Arkani-Hamed, Benincasa and Postnikov defined a cosmological polytope associated to a Feynman diagram in their study of the wavefunctions associated to certain cosmological models. By computing the canonical form of this polytope, one computes the contribution of the Feynman diagram to the wavefunction of interest. The theory of positive geometries tells us that one way to compute this canonical form is as a sum of the canonical forms of the facets of a subdivision of the polytope. For simple examples of Feynman diagrams, it is known that specific triangulations correspond to classical physical theories for these computations, but a general theory of triangulations of cosmological polytopes was left as future work. In this talk, we will discuss an algebraic approach to this theory based on Gröbner bases. We will see that every cosmological polytope admits families of regular unimodular triangulations whose facets can be understood graph theoretically.

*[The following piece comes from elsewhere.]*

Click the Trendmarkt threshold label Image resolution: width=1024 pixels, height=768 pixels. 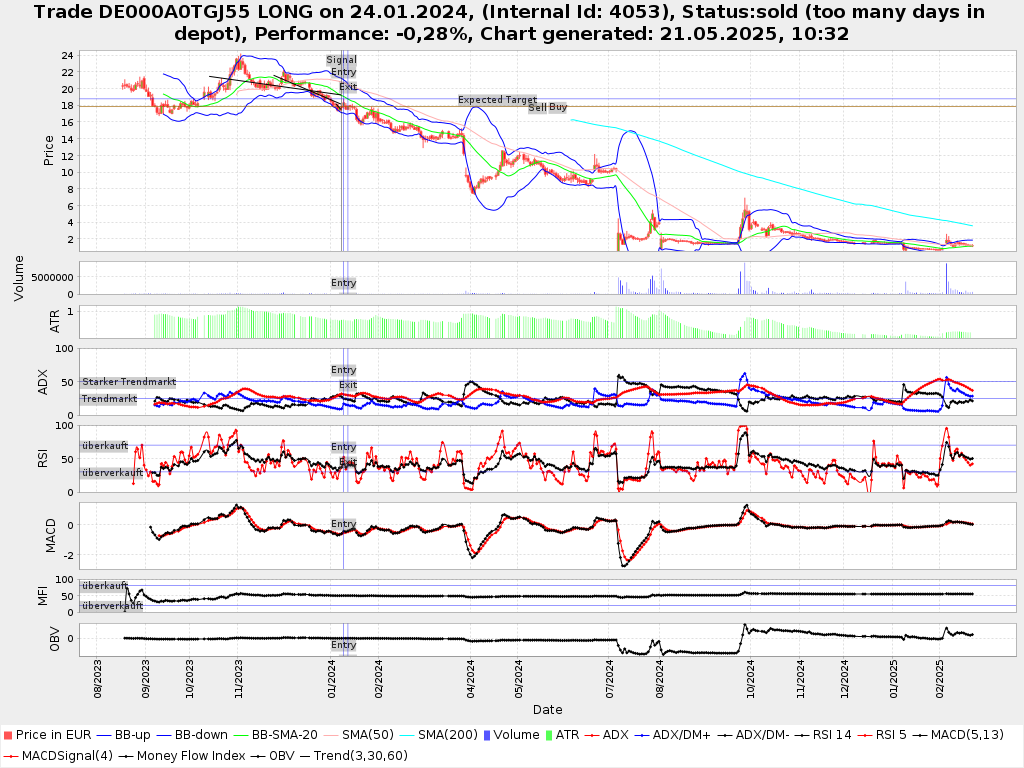coord(109,399)
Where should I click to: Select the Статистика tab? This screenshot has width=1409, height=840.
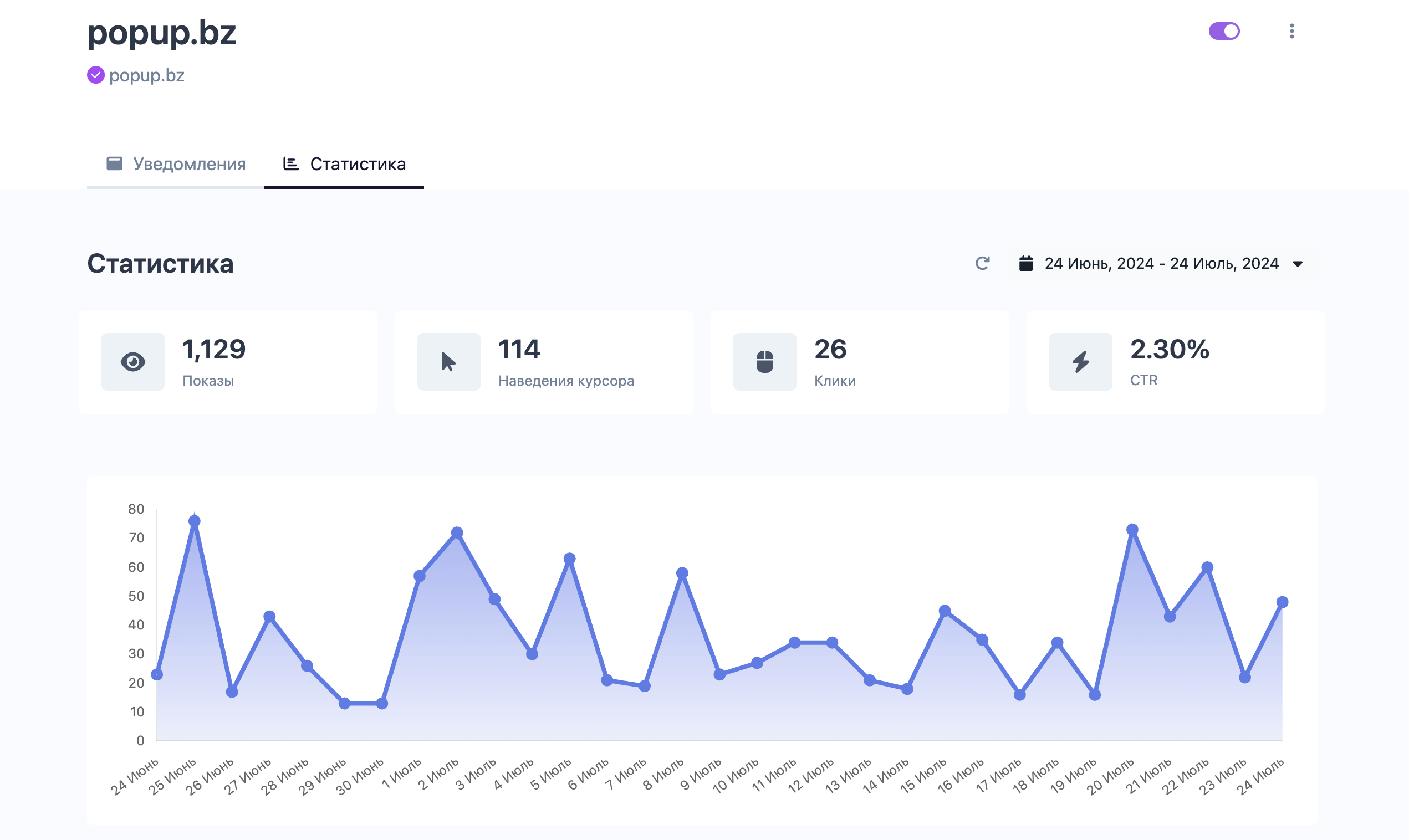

We characterize the facets of these triangulations for certain families of Feynman diagrams, including trees and cycles. In addition to providing possible new physical theories for the computations of the associated wavefunctions, these results also allow us to recover combinatorial information about these polytopes, such as normalized volumes, extending some recent results of Kühne and Monin.

This talk is based on joint work with Martina Juhnke-Kubitzke and Lorenzo Venturello.